Colgate University

First-Year Course Offerings — Fall 2023

FSEM 116   Ukraine
Credits1
RestrictionsNo 2026 2025 2024 Instr perm req during Drop/Add
Pre-Requisites
Co-Requisites
Core Area Communities
Area of Inquiry
Liberal Arts Practices

Faculty Profile for Professor Sklyar

Examines the demographics, geopolitics, history, and present of the Ukrainian state, and the identity, everyday life, and family and kinship practices of Ukrainians in and outside of Ukraine, in wartime and peacetime. Special attention is paid to questions of ethnicity, language, civic nationalism, and counteracting Russian manipulations of Ukrainian history and politics. Further attention is paid to post-Soviet statecraft, corruption, and absurdity; relations with Russia, Europe, and the United States; and global diasporas – experiences shared by many Soviet, post-Soviet, and postsocialist nations and peoples. In addition to gaining a multidimensional understanding of the current Russian war on Ukraine, students gain a deeper understanding of specific historical traumas suffered by Ukraine and Ukrainians, including the Holodomor famine of 1932-1933, WWII and the Holocaust, forced migrations and exiles of Crimean Tatars and other peoples during the Soviet period, the Chernobyl nuclear power plant accident, the immediate post-Soviet moment of the 1990s, and the 2014 and 2022 Russian wars on Ukraine. Throughout, students engage with primary sources, such as the literature of Ukrainian writers, the voices of everyday Ukrainians under Russian siege, Ukrainian pop culture, films, and TV series.Students who successfully complete this seminar will receive course credit for CORE C135 and satisfy the Core Communities requirement.

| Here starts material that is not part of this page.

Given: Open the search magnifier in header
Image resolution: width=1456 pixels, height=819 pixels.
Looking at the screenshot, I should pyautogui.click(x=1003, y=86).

Aleksandr Sklyar is a sociocultural anthropologist who loves languages and cultures. Sklyar was born in Ukraine and immigrated to the USA with his family at the age of seven, in 1995. His primary research focuses on family life and everyday decision-making about food, bodily integrity, residence, play, schooling, and so forth in the aftermath of the Fukushima nuclear disaster. He also researches Ukraine-Japan-USA knowledge flows about nuclear weapons, nuclear disasters, and nuclear technologies. In addition to language and culture courses in Russian and Eurasian Studies, he teaches courses on the atomic bomb, modernity, Japanese culture and society, Japanese language, environmental justice (U.S. and global), and medical and environmental anthropology. He looks forward to meeting you and accompanying you on your Colgate journey!